Re: [ANNOUNCE] bcachefs!

Kent Overstreet <kent.overstreet@xxxxxxxxx> · Thu, 6 Aug 2015 16:59:09 -0700

On Thu, Aug 06, 2015 at 04:27:51PM -0700, Ming Lin wrote:
> On Thu, Aug 6, 2015 at 3:58 PM, Kent Overstreet
> <kent.overstreet@xxxxxxxxx> wrote:
> > On Tue, Jul 28, 2015 at 11:41:52AM -0700, Ming Lin wrote:
> >> On Fri, Jul 24, 2015 at 1:47 PM, Ming Lin <mlin@xxxxxxxxxx> wrote:
> >> >
> >> > And I want to learn how the btree node insert/delete/update happens on
> >> > disk. These maybe too detail. I'm going to write a small tool to dump
> >> > the file system. Then I could understand better the on disk btree
> >> > format.
> >>
> >> Here is my simple tool to dump parts of the on-disk format.
> >> http://www.minggr.net/cgit/cgit.cgi/bcache-tools/commit/?id=deb258e2
> >>
> >> It's not in good shape, but simple enough to learn the on-disk format.
> >
> > Hey! Sorry for taking so long to respond, just got my computer set up back in
> > Alaska.
> >
> > If you want to keep going with your tool, this might be a starting point for a
> > debugfs tool - which bcache definitely needs at some point.
> 
> Yes, that's my goal.
> I'll improve it once I get more familiar with bcachefs on-disk format.

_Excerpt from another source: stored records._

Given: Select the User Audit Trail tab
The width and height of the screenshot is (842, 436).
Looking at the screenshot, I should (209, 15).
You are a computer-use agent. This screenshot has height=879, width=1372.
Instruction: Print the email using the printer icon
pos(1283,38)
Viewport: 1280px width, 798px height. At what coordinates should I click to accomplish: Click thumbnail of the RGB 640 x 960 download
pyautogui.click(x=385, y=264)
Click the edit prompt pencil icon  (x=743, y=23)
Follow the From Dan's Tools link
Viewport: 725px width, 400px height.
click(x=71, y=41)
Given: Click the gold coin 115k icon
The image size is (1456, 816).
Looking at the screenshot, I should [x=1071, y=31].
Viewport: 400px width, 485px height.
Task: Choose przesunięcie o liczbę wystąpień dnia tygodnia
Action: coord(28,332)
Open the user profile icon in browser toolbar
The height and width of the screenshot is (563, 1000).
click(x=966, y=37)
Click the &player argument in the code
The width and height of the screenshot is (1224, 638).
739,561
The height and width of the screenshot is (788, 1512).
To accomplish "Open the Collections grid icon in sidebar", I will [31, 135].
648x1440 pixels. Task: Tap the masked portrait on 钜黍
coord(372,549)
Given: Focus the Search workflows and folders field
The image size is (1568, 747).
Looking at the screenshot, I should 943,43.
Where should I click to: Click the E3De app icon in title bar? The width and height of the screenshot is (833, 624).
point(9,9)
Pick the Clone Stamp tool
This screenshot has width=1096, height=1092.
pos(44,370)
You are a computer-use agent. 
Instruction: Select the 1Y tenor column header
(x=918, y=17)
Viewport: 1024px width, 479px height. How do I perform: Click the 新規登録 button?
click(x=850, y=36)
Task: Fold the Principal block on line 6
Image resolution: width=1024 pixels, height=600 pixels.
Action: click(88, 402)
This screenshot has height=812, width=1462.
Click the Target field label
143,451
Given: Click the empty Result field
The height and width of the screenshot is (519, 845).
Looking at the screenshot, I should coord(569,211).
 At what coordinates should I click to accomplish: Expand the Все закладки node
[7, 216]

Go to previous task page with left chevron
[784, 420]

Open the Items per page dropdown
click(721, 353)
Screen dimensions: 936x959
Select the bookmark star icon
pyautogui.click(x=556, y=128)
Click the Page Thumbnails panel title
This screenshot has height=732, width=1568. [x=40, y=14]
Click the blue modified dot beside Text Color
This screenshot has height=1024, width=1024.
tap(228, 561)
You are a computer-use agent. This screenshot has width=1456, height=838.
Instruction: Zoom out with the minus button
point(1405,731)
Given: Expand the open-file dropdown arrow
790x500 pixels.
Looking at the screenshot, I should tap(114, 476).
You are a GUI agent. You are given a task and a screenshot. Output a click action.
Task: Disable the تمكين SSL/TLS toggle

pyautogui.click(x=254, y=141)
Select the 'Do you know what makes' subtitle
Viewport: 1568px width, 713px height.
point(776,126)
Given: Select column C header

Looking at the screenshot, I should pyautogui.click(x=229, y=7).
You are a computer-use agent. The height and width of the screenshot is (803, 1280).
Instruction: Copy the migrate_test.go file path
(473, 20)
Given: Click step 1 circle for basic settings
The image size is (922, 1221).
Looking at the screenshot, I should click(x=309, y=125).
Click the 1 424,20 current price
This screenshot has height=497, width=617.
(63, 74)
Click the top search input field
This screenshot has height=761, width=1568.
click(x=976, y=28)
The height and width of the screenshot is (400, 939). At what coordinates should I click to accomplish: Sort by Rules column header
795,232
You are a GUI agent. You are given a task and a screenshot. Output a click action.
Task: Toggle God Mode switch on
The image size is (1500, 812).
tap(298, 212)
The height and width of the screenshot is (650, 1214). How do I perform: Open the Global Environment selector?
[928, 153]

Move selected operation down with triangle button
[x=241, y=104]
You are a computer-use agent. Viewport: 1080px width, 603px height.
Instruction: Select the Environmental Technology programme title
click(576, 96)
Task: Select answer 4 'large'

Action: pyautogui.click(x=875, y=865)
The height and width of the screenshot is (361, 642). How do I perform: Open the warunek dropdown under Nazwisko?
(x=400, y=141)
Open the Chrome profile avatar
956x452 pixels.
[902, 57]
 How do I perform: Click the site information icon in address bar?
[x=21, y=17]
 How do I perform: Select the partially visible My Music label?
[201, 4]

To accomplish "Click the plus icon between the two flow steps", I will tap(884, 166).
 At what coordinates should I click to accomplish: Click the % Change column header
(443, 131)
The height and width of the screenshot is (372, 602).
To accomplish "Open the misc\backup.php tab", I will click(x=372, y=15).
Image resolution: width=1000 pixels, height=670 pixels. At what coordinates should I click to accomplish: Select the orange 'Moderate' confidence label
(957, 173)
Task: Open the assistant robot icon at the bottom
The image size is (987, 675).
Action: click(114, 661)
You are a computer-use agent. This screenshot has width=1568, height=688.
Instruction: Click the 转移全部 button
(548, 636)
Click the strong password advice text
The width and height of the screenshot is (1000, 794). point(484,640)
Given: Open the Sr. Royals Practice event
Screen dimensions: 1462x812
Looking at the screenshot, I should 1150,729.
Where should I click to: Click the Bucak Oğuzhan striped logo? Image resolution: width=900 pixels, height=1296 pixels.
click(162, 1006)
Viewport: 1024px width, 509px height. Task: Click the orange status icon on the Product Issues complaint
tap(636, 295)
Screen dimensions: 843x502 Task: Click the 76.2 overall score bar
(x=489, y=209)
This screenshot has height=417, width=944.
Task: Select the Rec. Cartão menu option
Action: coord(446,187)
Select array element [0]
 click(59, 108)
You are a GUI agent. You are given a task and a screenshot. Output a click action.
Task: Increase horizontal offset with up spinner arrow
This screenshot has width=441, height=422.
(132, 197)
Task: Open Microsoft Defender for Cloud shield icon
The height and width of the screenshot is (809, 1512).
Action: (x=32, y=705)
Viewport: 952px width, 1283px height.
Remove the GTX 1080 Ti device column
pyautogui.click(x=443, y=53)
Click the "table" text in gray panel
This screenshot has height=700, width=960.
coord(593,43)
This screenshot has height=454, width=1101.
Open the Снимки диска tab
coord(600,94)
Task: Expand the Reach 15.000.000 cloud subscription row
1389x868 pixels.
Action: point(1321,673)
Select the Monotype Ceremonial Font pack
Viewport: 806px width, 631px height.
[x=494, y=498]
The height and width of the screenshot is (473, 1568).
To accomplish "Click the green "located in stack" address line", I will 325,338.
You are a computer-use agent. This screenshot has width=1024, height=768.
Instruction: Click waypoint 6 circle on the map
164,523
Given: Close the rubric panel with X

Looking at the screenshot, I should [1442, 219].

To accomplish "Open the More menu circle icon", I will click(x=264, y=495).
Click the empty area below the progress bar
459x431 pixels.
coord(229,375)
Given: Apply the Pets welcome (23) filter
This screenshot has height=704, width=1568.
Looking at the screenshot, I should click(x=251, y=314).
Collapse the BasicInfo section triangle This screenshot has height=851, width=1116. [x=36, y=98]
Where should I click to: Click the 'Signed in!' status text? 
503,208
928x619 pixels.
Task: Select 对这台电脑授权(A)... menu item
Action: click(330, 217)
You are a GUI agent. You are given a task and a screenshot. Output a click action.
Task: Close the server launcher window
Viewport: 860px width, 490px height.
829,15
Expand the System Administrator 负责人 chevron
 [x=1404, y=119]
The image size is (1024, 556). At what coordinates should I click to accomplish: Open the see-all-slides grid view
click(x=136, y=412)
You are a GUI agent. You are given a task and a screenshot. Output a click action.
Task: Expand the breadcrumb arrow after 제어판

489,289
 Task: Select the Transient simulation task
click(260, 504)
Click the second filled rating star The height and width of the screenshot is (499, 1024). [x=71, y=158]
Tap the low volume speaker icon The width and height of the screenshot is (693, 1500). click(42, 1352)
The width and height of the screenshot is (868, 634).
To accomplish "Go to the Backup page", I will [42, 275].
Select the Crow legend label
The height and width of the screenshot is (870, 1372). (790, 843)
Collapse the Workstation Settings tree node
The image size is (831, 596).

I imagine the sanest thing to do will be to reuse some of the kernel side code -
at the very least, the bkey packing code. That code is already pretty self
contained, and it's very algorithmic - no point in redoing it, and no real
reason to do it differently.

If it makes things easier, we could probably shuffle code around a bit so that
perhaps bkey.c contains only code that can be easily compiled in userspace.

I'm not sure if there's any other significant code that you'd want to use in
userspace - possibly the mergesort code (i.e.
bch_extent_sort_fix_overlapping()), but that code is going to be harder to lift
out and compile in userspace without changes.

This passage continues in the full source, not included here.